GOAL OF THE EXERCISE
Can you give this listing again with each "How do I perform" changed to "How do I carry out" and everything else unchanged?
--- PROVIDED INFORMATION ---
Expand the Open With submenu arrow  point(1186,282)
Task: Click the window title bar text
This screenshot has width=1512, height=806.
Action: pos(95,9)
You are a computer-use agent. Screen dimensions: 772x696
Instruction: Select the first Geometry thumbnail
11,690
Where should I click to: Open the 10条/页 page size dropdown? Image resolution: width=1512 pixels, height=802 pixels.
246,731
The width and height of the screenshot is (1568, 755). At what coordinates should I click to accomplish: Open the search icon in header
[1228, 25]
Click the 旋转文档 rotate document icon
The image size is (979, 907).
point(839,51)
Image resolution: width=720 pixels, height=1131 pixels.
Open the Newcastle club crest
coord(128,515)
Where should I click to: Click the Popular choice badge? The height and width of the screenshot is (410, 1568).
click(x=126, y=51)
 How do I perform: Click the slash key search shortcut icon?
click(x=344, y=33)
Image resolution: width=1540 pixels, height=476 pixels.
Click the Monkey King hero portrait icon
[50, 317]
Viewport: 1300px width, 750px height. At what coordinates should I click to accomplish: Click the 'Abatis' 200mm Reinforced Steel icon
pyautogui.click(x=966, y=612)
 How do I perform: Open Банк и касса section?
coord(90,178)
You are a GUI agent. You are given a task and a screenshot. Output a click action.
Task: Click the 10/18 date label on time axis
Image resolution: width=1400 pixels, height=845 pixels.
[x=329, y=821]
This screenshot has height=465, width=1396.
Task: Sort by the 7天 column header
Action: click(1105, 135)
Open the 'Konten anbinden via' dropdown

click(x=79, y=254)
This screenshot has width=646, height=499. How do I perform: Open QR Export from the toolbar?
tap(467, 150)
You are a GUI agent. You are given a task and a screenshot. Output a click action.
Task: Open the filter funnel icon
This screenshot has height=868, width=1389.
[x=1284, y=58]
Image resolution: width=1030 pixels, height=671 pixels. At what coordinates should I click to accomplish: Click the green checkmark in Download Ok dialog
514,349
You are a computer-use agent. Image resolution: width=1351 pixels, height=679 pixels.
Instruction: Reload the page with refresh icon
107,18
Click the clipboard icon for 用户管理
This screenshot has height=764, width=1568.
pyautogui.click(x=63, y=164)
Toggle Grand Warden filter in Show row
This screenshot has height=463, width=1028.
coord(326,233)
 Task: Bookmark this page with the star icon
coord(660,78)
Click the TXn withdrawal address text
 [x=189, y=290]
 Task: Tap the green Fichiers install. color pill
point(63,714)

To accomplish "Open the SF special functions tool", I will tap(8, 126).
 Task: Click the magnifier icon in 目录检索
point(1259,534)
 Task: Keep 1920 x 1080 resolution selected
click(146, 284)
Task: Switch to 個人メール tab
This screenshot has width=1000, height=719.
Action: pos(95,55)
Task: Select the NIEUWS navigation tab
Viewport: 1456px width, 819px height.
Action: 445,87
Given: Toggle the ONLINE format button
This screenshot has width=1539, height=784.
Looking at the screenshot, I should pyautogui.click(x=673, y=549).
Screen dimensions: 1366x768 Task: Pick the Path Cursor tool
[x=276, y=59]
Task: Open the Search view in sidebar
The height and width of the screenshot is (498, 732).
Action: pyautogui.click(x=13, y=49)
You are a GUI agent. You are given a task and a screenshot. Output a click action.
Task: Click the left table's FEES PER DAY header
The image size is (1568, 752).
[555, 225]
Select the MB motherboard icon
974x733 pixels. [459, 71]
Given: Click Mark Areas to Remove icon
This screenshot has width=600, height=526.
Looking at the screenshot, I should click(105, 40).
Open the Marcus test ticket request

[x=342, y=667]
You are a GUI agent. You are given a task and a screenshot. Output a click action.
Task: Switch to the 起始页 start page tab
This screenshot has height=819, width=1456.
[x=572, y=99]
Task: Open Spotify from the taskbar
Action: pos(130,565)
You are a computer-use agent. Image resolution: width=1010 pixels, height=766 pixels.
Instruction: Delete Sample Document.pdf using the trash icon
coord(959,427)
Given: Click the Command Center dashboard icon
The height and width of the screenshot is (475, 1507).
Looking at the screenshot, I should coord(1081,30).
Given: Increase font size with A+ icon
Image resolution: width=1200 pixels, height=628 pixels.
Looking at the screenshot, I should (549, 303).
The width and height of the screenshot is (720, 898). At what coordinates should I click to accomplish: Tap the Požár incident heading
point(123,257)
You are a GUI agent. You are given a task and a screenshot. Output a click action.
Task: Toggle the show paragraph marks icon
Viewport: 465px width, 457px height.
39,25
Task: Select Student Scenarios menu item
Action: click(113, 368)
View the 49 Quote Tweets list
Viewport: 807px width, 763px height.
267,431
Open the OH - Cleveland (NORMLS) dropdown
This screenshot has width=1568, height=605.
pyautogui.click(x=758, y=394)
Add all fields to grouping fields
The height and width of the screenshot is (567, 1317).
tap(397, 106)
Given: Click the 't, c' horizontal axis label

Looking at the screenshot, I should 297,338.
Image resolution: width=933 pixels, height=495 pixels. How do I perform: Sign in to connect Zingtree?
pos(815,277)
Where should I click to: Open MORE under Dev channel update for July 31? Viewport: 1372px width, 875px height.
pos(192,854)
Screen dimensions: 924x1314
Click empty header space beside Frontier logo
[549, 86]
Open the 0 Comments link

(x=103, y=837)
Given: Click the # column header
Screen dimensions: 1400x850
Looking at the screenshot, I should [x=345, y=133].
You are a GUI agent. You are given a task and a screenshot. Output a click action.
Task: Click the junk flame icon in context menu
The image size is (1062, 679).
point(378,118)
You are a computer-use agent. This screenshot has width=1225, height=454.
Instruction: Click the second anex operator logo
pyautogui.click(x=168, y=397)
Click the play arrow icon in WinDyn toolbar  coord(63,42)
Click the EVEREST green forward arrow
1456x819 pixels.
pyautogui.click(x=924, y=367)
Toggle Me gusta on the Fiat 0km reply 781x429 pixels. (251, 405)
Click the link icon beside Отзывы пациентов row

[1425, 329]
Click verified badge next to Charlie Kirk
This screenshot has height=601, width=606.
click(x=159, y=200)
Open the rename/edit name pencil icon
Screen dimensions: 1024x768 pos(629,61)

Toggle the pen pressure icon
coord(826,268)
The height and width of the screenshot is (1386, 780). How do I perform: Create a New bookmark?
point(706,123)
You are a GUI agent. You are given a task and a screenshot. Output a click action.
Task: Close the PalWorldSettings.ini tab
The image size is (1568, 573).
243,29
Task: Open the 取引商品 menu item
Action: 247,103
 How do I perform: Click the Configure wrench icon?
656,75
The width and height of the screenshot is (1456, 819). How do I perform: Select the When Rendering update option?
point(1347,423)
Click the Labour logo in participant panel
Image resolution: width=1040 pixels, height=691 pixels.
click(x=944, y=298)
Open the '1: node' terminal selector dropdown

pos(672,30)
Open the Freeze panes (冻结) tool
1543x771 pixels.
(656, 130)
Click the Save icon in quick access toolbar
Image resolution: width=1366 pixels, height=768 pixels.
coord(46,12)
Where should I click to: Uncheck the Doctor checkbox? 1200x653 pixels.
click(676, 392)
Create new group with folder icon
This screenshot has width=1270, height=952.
---
COMPLETED EXERCISE
Expand the Open With submenu arrow  point(1186,282)
Task: Click the window title bar text
This screenshot has width=1512, height=806.
Action: pos(95,9)
You are a computer-use agent. Screen dimensions: 772x696
Instruction: Select the first Geometry thumbnail
11,690
Where should I click to: Open the 10条/页 page size dropdown? Image resolution: width=1512 pixels, height=802 pixels.
246,731
The width and height of the screenshot is (1568, 755). At what coordinates should I click to accomplish: Open the search icon in header
[1228, 25]
Click the 旋转文档 rotate document icon
The image size is (979, 907).
point(839,51)
Image resolution: width=720 pixels, height=1131 pixels.
Open the Newcastle club crest
coord(128,515)
Where should I click to: Click the Popular choice badge? The height and width of the screenshot is (410, 1568).
click(x=126, y=51)
 How do I carry out: Click the slash key search shortcut icon?
click(x=344, y=33)
Image resolution: width=1540 pixels, height=476 pixels.
Click the Monkey King hero portrait icon
[50, 317]
Viewport: 1300px width, 750px height. At what coordinates should I click to accomplish: Click the 'Abatis' 200mm Reinforced Steel icon
pyautogui.click(x=966, y=612)
 How do I carry out: Open Банк и касса section?
coord(90,178)
You are a GUI agent. You are given a task and a screenshot. Output a click action.
Task: Click the 10/18 date label on time axis
Image resolution: width=1400 pixels, height=845 pixels.
[x=329, y=821]
This screenshot has height=465, width=1396.
Task: Sort by the 7天 column header
Action: click(1105, 135)
Open the 'Konten anbinden via' dropdown

click(x=79, y=254)
This screenshot has width=646, height=499. How do I carry out: Open QR Export from the toolbar?
tap(467, 150)
You are a GUI agent. You are given a task and a screenshot. Output a click action.
Task: Open the filter funnel icon
This screenshot has height=868, width=1389.
[x=1284, y=58]
Image resolution: width=1030 pixels, height=671 pixels. At what coordinates should I click to accomplish: Click the green checkmark in Download Ok dialog
514,349
You are a computer-use agent. Image resolution: width=1351 pixels, height=679 pixels.
Instruction: Reload the page with refresh icon
107,18
Click the clipboard icon for 用户管理
This screenshot has height=764, width=1568.
pyautogui.click(x=63, y=164)
Toggle Grand Warden filter in Show row
This screenshot has height=463, width=1028.
coord(326,233)
 Task: Bookmark this page with the star icon
coord(660,78)
Click the TXn withdrawal address text
 [x=189, y=290]
 Task: Tap the green Fichiers install. color pill
point(63,714)

To accomplish "Open the SF special functions tool", I will tap(8, 126).
 Task: Click the magnifier icon in 目录检索
point(1259,534)
 Task: Keep 1920 x 1080 resolution selected
click(146, 284)
Task: Switch to 個人メール tab
This screenshot has width=1000, height=719.
Action: pos(95,55)
Task: Select the NIEUWS navigation tab
Viewport: 1456px width, 819px height.
Action: 445,87
Given: Toggle the ONLINE format button
This screenshot has width=1539, height=784.
Looking at the screenshot, I should pyautogui.click(x=673, y=549).
Screen dimensions: 1366x768 Task: Pick the Path Cursor tool
[x=276, y=59]
Task: Open the Search view in sidebar
The height and width of the screenshot is (498, 732).
Action: pyautogui.click(x=13, y=49)
You are a GUI agent. You are given a task and a screenshot. Output a click action.
Task: Click the left table's FEES PER DAY header
The image size is (1568, 752).
[555, 225]
Select the MB motherboard icon
974x733 pixels. [459, 71]
Given: Click Mark Areas to Remove icon
This screenshot has width=600, height=526.
Looking at the screenshot, I should click(105, 40).
Open the Marcus test ticket request

[x=342, y=667]
You are a GUI agent. You are given a task and a screenshot. Output a click action.
Task: Switch to the 起始页 start page tab
This screenshot has height=819, width=1456.
[x=572, y=99]
Task: Open Spotify from the taskbar
Action: pos(130,565)
You are a computer-use agent. Image resolution: width=1010 pixels, height=766 pixels.
Instruction: Delete Sample Document.pdf using the trash icon
coord(959,427)
Given: Click the Command Center dashboard icon
The height and width of the screenshot is (475, 1507).
Looking at the screenshot, I should coord(1081,30).
Given: Increase font size with A+ icon
Image resolution: width=1200 pixels, height=628 pixels.
Looking at the screenshot, I should (549, 303).
The width and height of the screenshot is (720, 898). At what coordinates should I click to accomplish: Tap the Požár incident heading
point(123,257)
You are a GUI agent. You are given a task and a screenshot. Output a click action.
Task: Toggle the show paragraph marks icon
Viewport: 465px width, 457px height.
39,25
Task: Select Student Scenarios menu item
Action: click(113, 368)
View the 49 Quote Tweets list
Viewport: 807px width, 763px height.
267,431
Open the OH - Cleveland (NORMLS) dropdown
This screenshot has width=1568, height=605.
pyautogui.click(x=758, y=394)
Add all fields to grouping fields
The height and width of the screenshot is (567, 1317).
tap(397, 106)
Given: Click the 't, c' horizontal axis label

Looking at the screenshot, I should 297,338.
Image resolution: width=933 pixels, height=495 pixels. How do I carry out: Sign in to connect Zingtree?
pos(815,277)
Where should I click to: Open MORE under Dev channel update for July 31? Viewport: 1372px width, 875px height.
pos(192,854)
Screen dimensions: 924x1314
Click empty header space beside Frontier logo
[549, 86]
Open the 0 Comments link

(x=103, y=837)
Given: Click the # column header
Screen dimensions: 1400x850
Looking at the screenshot, I should [x=345, y=133].
You are a GUI agent. You are given a task and a screenshot. Output a click action.
Task: Click the junk flame icon in context menu
The image size is (1062, 679).
point(378,118)
You are a computer-use agent. This screenshot has width=1225, height=454.
Instruction: Click the second anex operator logo
pyautogui.click(x=168, y=397)
Click the play arrow icon in WinDyn toolbar  coord(63,42)
Click the EVEREST green forward arrow
1456x819 pixels.
pyautogui.click(x=924, y=367)
Toggle Me gusta on the Fiat 0km reply 781x429 pixels. (251, 405)
Click the link icon beside Отзывы пациентов row

[1425, 329]
Click verified badge next to Charlie Kirk
This screenshot has height=601, width=606.
click(x=159, y=200)
Open the rename/edit name pencil icon
Screen dimensions: 1024x768 pos(629,61)

Toggle the pen pressure icon
coord(826,268)
The height and width of the screenshot is (1386, 780). How do I carry out: Create a New bookmark?
point(706,123)
You are a GUI agent. You are given a task and a screenshot. Output a click action.
Task: Close the PalWorldSettings.ini tab
The image size is (1568, 573).
243,29
Task: Open the 取引商品 menu item
Action: 247,103
 How do I carry out: Click the Configure wrench icon?
656,75
The width and height of the screenshot is (1456, 819). How do I carry out: Select the When Rendering update option?
point(1347,423)
Click the Labour logo in participant panel
Image resolution: width=1040 pixels, height=691 pixels.
click(x=944, y=298)
Open the '1: node' terminal selector dropdown

pos(672,30)
Open the Freeze panes (冻结) tool
1543x771 pixels.
(656, 130)
Click the Save icon in quick access toolbar
Image resolution: width=1366 pixels, height=768 pixels.
coord(46,12)
Where should I click to: Uncheck the Doctor checkbox? 1200x653 pixels.
click(676, 392)
Create new group with folder icon
This screenshot has width=1270, height=952.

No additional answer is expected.